2025: Winter beginnings

6 minute read

Published:

I am hoping to get back to posting quarter blogs. This one was written retrospectively, but for the next one I will do my best to write it during the quarter.

Work

After the launch of o1 and deep research, I went back to running my own experiments, formulating hypotheses, and understanding various phenomena in our research setup. I studied the importance of different elements in synthetic data, like how important data diversity is and how good models are at generalizing from short to long. Overall I have enjoyed having more research freedom and running experiments.

One thing I am really excited about is the BrowseComp benchmark we released. It is a good benchmark in several ways—it measures something meaningful (finding niche information via extensive searching), it is challenging, and the grading is super simple. I hope the community also likes it.

This quarter, I’ve been becoming more interested in AI for scientific and medical reasoning. With most labs are converging on the same products (chat assistant, search, SWE agent, and maybe multimodal assistant), these products will be highly competitive and eventually democratized. Conversely, AI for scientific innovation is much earlier and less defined. It could be a good area for several reasons:

  • I identify as a scientist and am inherently passionate about knowledge and innovation.
  • As I’ve gotten older I’ve been thinking more about health, inspired by Bryan Johnson.
  • Unlike a lot of other problems that will be solved in a few months or a year, this direction is something I can see myself doing for the next ten years or more.

I know that AI for science is the focus of OpenAI, but the drawback of startups that do AI for science like FutureHouse is that they don’t have infra setup for RL that we do, and that’s not necessarily the bottleneck that I want to be working on at the moment. I am super excited to join Karan’s team and see how it goes!

Health

TMJ. The thing I focused on the most in terms of health this quarter was fixing my TMJ clicking. I went to TMJ specialist Amin Samadian’s office and got a TMJ appliance, which cost $4.3k (insurance paid for around $1.5k). Trying to make the best of it, I wore TMJ appliance as much as I could outside work, which wasn’t too inconvenient. I started with an appliance that I was eating with and seeing no improvements at first, but it broke while I was eating with it, and when I got a new one it suddenly started to work—no more clicking in my jaw, and discomfort mostly went away. At the same time, I also stopped eating hard-to-chew foods (e.g., burgers, tough beef, big pieces of pork etc), which is a good health choice anyways, which probably also helped.

Sleep apnea. In late March I did an at-home sleep study and it turns out I have moderate sleep apnea (pRDI=X, pADI=2.0). It was obvious to Jerry and Karina that I had it, but somehow I never realized that I had it because I try hard to sleep well and I usually don’t wake up during the night. I guess that explains why I felt like I was yawning a lot my entire life. My focus next quarter will be trying to fix this.

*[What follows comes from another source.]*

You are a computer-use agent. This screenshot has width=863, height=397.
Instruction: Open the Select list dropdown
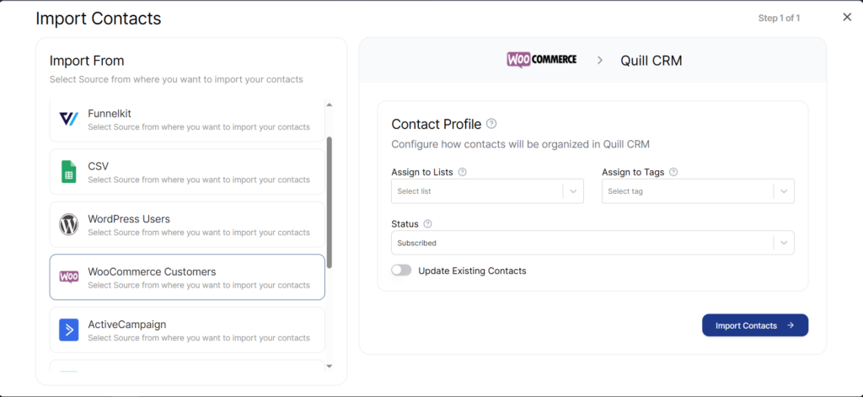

PNIF. At the beginning of the quarter I initially became interested in using PNIF metric to optimize my breathing, and took a few week’s worth of measurements. PNIF is a good metric because it very directly measures what I care about and it is very cheap to take a measurement. It was interesting to be able to measure the effects of flonase and nasal dilators, but the day-to-day fluctuation was pretty noisy due to the nasal cycle and so I haven’t tried any intervention yet. A slide deck that I made for a doctor’s appointment is here.

Appendectomy. I also had an appendectomy in february, which was pretty unexpected, but I guess I’m glad to have it without major complications.

Left, TMJ metrics; middle, PNIF metrics; right, before appendectomy.

Soccer juggling

After the move to the mission bay office, I haven’t been practicing soccer much. The newest thing that I started doing was a challenge of 1,000 soccer juggles a day for 30 days. The reason I like this exercise is that it is super convenient to practice juggles (you can do it by yourself basically anywhere), and the feedback loop is instant. I was using the metric of the average number of juggles in a row out of ten tries, and it didn’t get that much better, but I can tell that I got better compared to before because I started to use my toes instead of my laces and my juggles were more controlled on average. That being said, I thought that I would be able to make a lot more progress that I actually did. The four major things that I tried to debug were:

  • Hitting the ball with my toe instead of my laces. I trained this by just dropping it onto my toe while I was sitting down to get used to making that contact.
  • Originally there was a lot of backspin, which was because I was striking the ball at the wrong angle. I tried to make contact closer to the ground and to my body and it seemed to help.
  • Controlling height. Originally the height of my kicks were everywhere, but I learned to control them to be just above knee-level.
  • Each juggle should be perfect. Finally, once one juggle goes wrong it’s very easy to lose control. So I tried to keep each juggling inside a single tile on the ground I was playing, and if I deviated too much I would count that as a miss instead of trying to continue juggling.

After I continue to get better, I’ll try to post a youtube video describing my progression.